In the living room of his suite, he followed the scent of sugar to the source of the “emergency” that had unlocked the door: a candle melted into the center of a slice of carrot cake. The chihuahua must have stood on the table with the collar directly over the flame. How his other self had figured it out—let alone procured the old-fashioned birthday cake—he had no idea. He shouldn’t be surprised at this point.

He put his shoulder to the large dresser and shoved it in front of the bedroom door. Finding furniture to block each round portal took doing. Half an hour later, he slumped down against the bedroom wall next to the open bathroom door, each and every egress blocked by something too heavy for a chihuahua to move.

Pain was exhausting. That wasn’t the only reason he couldn’t summon the will to get up off the carpet, but it was the one he’d admit to.

~🦑~

That asshole.

She didn’t talk about what had happened to her. It was behind her. She was safe here.

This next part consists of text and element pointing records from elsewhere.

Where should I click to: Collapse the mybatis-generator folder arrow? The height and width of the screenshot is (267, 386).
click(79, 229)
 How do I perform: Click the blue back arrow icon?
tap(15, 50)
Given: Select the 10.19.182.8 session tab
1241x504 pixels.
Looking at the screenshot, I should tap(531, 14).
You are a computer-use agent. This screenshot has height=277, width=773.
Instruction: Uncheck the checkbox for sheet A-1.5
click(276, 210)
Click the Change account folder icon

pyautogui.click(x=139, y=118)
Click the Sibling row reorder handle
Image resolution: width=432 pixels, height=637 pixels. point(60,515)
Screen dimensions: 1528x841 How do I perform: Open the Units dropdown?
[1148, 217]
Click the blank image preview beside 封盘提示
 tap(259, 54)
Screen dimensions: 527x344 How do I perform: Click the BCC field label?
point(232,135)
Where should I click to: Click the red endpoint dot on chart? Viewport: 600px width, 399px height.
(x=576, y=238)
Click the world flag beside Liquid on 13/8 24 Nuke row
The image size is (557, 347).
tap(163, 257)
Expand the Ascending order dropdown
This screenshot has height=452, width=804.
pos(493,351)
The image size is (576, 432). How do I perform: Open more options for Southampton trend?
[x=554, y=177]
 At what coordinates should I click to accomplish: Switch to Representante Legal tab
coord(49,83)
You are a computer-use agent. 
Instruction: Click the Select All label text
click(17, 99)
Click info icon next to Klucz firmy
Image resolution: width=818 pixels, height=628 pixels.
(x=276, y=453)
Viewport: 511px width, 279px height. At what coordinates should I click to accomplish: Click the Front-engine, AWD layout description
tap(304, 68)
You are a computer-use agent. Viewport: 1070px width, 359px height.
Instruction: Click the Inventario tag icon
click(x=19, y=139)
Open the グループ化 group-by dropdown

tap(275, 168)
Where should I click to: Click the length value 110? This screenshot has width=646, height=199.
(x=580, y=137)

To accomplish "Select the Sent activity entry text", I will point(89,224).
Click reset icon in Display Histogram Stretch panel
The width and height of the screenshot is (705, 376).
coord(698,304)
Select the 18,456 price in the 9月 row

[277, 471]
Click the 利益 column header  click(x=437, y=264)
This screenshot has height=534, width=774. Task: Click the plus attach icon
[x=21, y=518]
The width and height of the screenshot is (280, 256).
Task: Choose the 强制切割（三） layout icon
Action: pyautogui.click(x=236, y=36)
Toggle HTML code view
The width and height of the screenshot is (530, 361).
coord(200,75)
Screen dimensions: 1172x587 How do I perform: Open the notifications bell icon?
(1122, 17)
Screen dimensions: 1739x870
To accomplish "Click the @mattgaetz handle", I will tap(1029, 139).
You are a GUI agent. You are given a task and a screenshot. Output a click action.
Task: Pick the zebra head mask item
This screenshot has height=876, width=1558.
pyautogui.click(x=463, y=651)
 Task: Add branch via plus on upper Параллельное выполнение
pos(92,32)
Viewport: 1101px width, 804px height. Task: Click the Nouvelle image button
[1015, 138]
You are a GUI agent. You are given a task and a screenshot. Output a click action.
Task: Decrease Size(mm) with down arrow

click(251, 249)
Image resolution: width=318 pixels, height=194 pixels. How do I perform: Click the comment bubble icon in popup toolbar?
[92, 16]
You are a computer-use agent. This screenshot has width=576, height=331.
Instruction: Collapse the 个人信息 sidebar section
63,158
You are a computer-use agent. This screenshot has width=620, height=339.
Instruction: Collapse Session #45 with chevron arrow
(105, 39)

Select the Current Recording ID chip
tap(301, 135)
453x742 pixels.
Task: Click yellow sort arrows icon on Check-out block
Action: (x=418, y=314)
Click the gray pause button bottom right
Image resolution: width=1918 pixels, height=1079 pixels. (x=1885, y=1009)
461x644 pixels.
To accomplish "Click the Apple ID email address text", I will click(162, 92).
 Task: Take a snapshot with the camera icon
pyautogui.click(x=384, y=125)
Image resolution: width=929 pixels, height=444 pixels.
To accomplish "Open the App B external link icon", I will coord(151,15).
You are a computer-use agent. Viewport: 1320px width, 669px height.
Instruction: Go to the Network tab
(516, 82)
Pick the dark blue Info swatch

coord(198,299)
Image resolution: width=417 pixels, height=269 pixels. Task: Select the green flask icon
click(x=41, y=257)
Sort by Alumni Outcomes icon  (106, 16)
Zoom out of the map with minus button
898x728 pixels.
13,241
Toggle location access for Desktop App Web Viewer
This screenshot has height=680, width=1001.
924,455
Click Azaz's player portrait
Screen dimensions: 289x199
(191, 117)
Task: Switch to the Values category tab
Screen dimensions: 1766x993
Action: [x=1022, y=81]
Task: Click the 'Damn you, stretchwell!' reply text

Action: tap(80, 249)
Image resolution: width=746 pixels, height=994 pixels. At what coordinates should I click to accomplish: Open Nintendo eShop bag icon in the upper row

Yes, Duranetics had chased her when she escaped, but she’d lost them. They didn’t exist anymore, and if anyone found a record of her, they’d think she’d died when the prototype nanobots failed. She almost had, even after bonding to Kiki. It had been touch and go for that first year. She’d spent half her time in bed, sweating and shivering through the medicines that suppressed her immune system so she didn’t reject the nanobots and kill herself. Kiki had adapted more easily, but her mischievous friend had struggled too.

No good came from looking back on that time. It was done. She knew better.

He’d looked so sad and lost. Just like a damn puppy. She’d felt bad for hurting him, and she’d wanted to do something to help him. So she’d torn open her own scars. And look where it got her.

This was why she didn’t bother with the nonsense Regina tried to foist on her. Men, sex, relationships—they weren’t worth it.

Even if they did have lickable abs.

“Gah.” Therese threw herself onto her piloting station and slammed down her bag. Behind her, Kiki clicked her beak soothingly.

Sad?

“No. Not sad. Angry.” She probably should ping Julia about extra security, even if the tip had come from an asshole.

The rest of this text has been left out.